Great tips! I think you could use them for roommates or family members too.
Your points are good.
Two of the best things we have done is to have a written budget and allow for a small amount of personal mad money.
The written budget is hashed out yearly in November or December based on the previous year and modified to accomodate anticipated expenses and goals. I do the spade work and my husband and I discuss it to tweak it. Once it’s set we are both accountable to it. Something about the objectivity of a book outside of ourselves makes any discussions about money less of a personal thing and more about a problem we tackle together. Yes, our native spending habits are totally opposite.

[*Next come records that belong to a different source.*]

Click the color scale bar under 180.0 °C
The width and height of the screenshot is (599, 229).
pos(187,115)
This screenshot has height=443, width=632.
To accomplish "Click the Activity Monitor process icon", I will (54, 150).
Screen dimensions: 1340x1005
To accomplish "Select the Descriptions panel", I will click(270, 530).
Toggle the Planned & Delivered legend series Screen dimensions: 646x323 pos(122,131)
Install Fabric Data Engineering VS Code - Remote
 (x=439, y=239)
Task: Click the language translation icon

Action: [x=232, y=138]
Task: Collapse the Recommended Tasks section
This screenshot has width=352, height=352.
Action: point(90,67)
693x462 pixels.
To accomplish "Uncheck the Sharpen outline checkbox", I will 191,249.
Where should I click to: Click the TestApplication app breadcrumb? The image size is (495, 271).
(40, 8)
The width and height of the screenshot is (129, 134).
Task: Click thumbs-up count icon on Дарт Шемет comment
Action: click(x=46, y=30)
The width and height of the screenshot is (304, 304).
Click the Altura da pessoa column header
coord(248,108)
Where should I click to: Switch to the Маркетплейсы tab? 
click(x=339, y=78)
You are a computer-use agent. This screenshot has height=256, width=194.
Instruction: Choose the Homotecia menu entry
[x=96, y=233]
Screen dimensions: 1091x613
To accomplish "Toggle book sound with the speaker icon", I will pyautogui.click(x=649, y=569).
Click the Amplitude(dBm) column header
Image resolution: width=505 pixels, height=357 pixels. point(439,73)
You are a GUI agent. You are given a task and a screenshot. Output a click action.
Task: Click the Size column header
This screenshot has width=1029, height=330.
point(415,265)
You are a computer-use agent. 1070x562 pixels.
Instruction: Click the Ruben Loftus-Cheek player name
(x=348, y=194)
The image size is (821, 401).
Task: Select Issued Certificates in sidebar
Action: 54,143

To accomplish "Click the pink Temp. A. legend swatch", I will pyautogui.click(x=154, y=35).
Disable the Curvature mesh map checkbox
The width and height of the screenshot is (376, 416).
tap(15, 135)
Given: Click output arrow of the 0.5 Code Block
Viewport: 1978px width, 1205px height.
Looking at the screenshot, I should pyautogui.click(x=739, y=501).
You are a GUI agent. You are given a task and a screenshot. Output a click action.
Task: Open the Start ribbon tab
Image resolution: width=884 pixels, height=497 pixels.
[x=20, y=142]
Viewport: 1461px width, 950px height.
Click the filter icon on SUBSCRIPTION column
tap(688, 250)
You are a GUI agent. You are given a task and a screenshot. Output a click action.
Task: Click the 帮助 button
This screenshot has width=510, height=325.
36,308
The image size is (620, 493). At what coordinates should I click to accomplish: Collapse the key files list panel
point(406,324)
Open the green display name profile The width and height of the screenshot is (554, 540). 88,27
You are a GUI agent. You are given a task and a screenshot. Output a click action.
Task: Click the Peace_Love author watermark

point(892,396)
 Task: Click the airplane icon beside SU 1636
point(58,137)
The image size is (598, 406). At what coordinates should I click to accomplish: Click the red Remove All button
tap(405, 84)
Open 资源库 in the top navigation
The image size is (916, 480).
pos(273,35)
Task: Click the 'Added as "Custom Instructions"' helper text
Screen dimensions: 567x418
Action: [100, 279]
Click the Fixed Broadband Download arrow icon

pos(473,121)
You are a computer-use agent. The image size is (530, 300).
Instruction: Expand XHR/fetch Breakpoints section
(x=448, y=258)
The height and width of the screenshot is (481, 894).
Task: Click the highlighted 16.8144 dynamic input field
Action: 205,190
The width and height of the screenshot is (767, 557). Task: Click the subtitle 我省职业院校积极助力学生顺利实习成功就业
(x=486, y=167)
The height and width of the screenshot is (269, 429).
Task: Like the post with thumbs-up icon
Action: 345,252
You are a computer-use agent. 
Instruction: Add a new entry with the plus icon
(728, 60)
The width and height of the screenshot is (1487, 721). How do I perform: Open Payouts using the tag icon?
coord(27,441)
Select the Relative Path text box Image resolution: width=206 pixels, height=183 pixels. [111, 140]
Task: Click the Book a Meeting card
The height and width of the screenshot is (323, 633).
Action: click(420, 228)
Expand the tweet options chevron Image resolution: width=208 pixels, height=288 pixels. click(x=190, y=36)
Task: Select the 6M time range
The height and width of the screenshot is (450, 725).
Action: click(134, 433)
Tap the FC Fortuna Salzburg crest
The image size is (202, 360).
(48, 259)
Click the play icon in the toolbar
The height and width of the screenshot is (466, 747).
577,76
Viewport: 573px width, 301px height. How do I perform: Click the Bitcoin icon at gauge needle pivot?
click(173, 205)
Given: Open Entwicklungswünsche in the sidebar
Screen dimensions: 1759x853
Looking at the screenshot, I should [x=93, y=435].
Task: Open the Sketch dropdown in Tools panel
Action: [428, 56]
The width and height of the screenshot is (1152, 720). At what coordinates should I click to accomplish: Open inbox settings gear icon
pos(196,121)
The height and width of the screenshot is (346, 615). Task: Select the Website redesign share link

Which brings us to the second thing. Personal money. It’s five dollars a paycheck per person, $10 a month. Not much some might say. Of course being so different, I save mine, and he purchases diet Cokes to stick in his work fridge. But he doesn’t have to answer to me in it. That is just enough to not feel quite so deprived. This was his idea, and at first I balked wanting to micromanage the world, “save for the future”. But then I realized you don’t muzzle the ox while he is threshing. You should have some current pleasure from all your labors.
I think God puts opposites together in marriage so that we can offset each others weaknesses. One thing we’ve noticed over time is that we only have to discuss finances if something shifts, like major unexpected medical or car expenses. Otherwise, the system seems to work well.